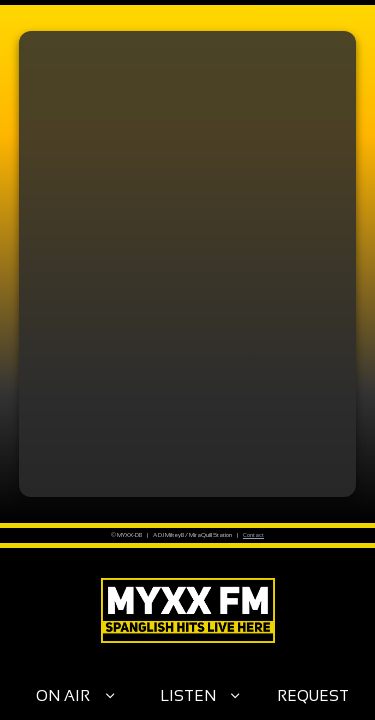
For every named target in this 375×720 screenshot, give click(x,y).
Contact (253, 535)
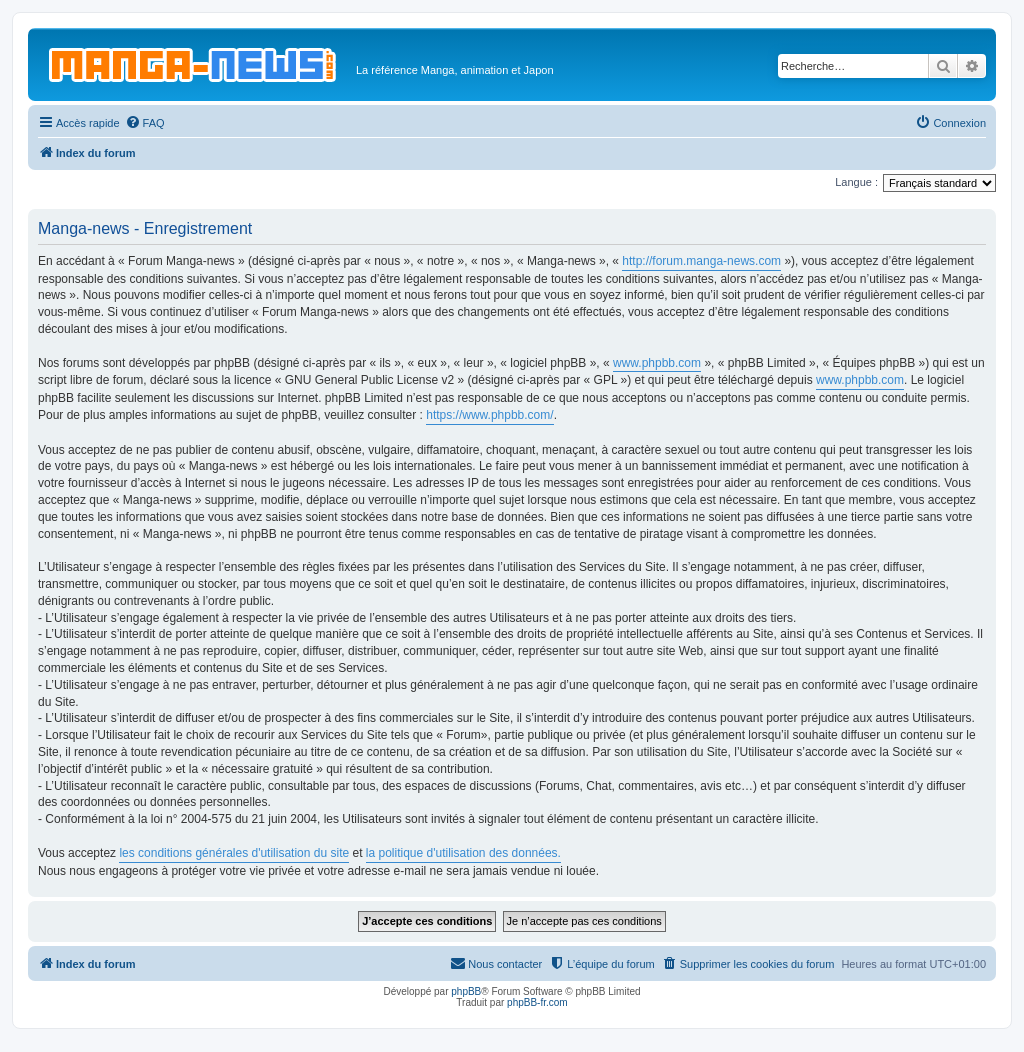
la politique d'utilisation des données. (463, 853)
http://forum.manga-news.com (701, 261)
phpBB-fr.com (537, 1002)
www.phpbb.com (657, 363)
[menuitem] (145, 123)
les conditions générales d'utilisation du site (234, 853)
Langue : (856, 182)
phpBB (466, 991)
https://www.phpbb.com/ (489, 415)
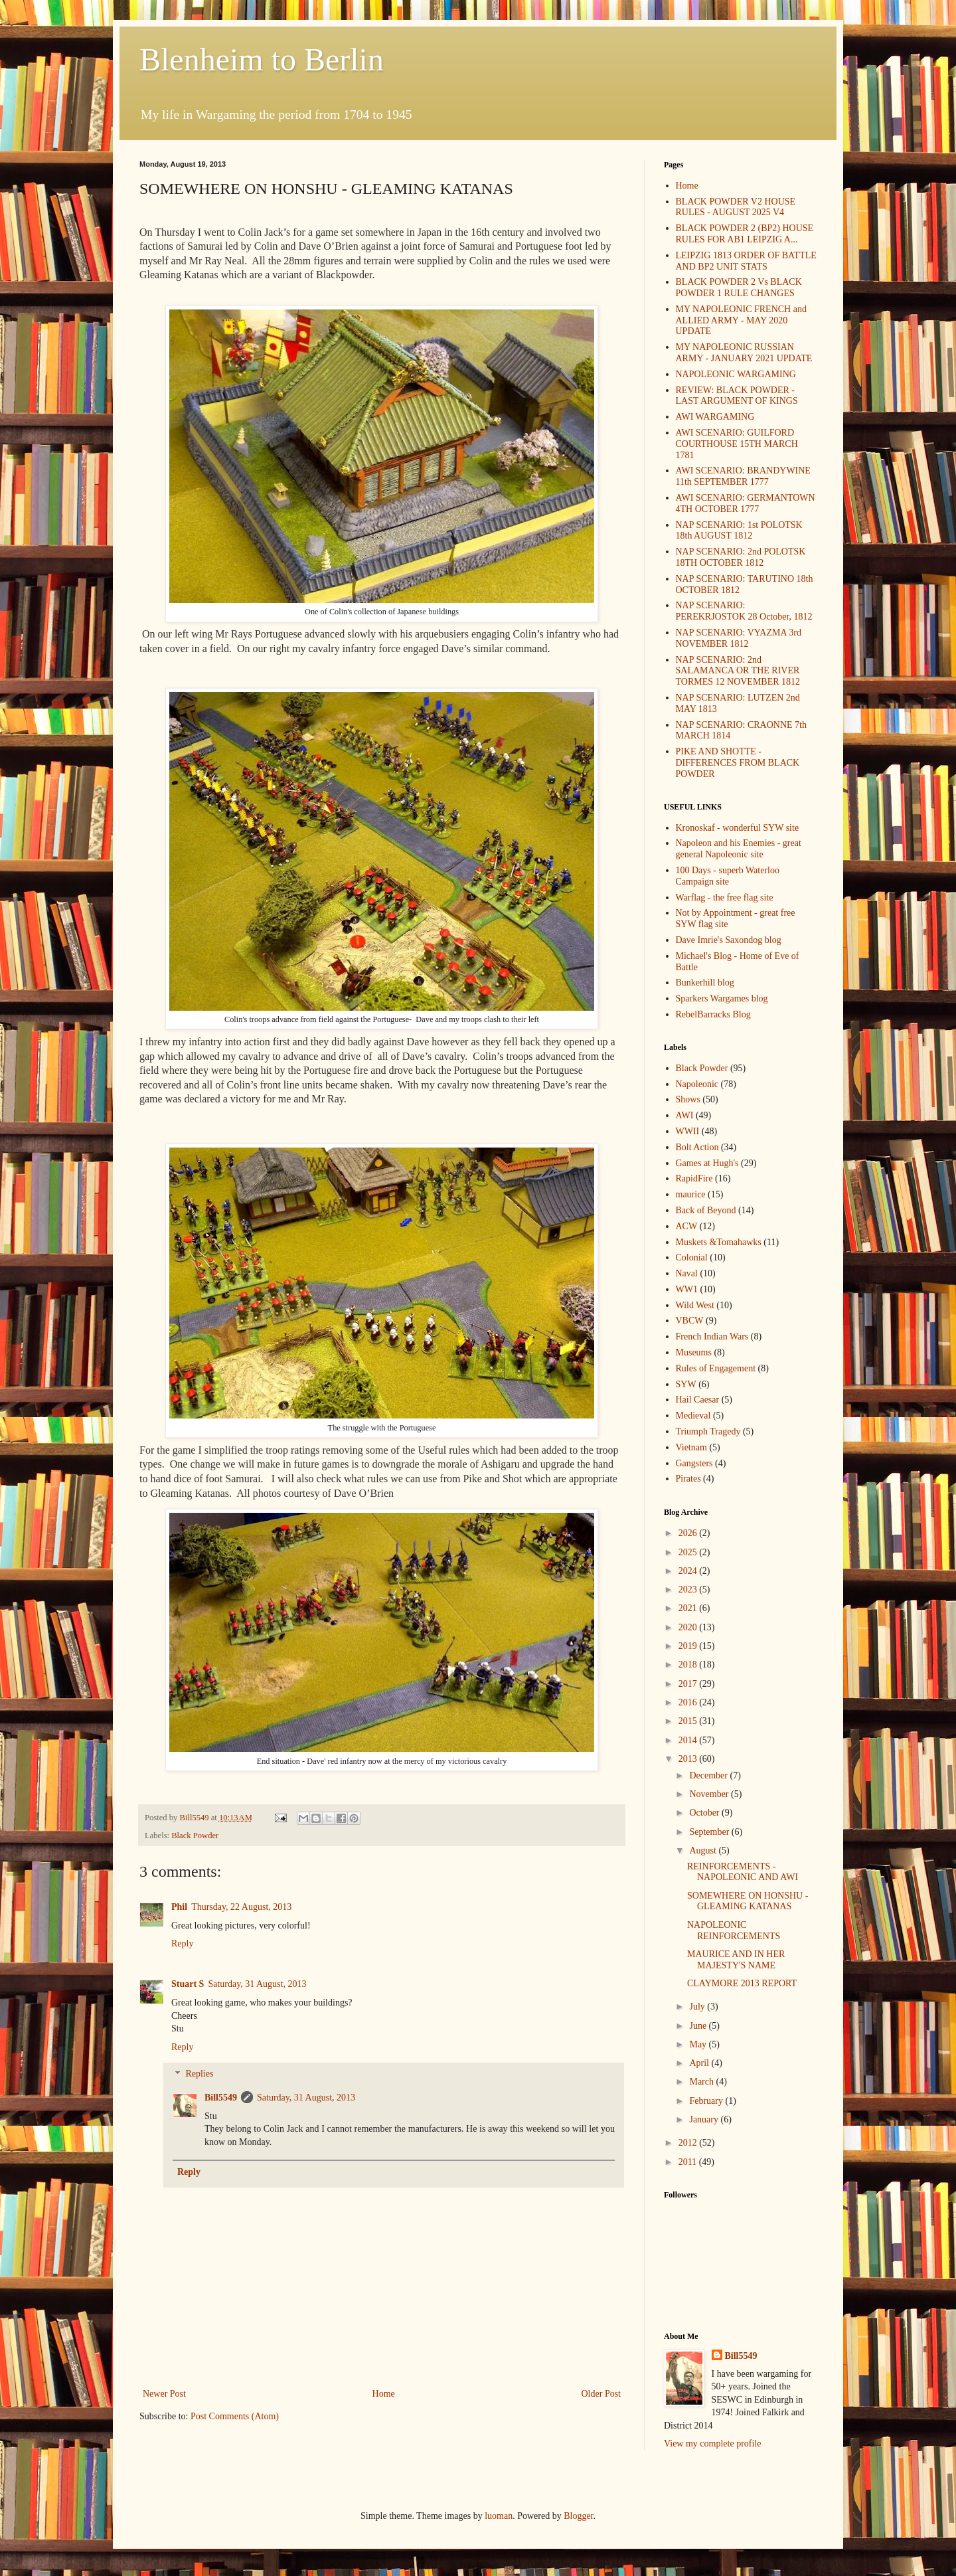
§
▶ **TO BE DONE**
Express every line of the items above as a JSON list of strings, one string per line, with blank lines omitted. Leave the pictures out of the answer.

▶ **THE SOLUTION**
[
  "For every named target in this 375×720 screenshot, give click(x,y).",
  "Contact (253, 535)",
  "la politique d'utilisation des données. (463, 853)",
  "http://forum.manga-news.com (701, 261)",
  "phpBB-fr.com (537, 1002)",
  "www.phpbb.com (657, 363)",
  "[menuitem] (145, 123)",
  "les conditions générales d'utilisation du site (234, 853)",
  "Langue : (856, 182)",
  "phpBB (466, 991)",
  "https://www.phpbb.com/ (489, 415)"
]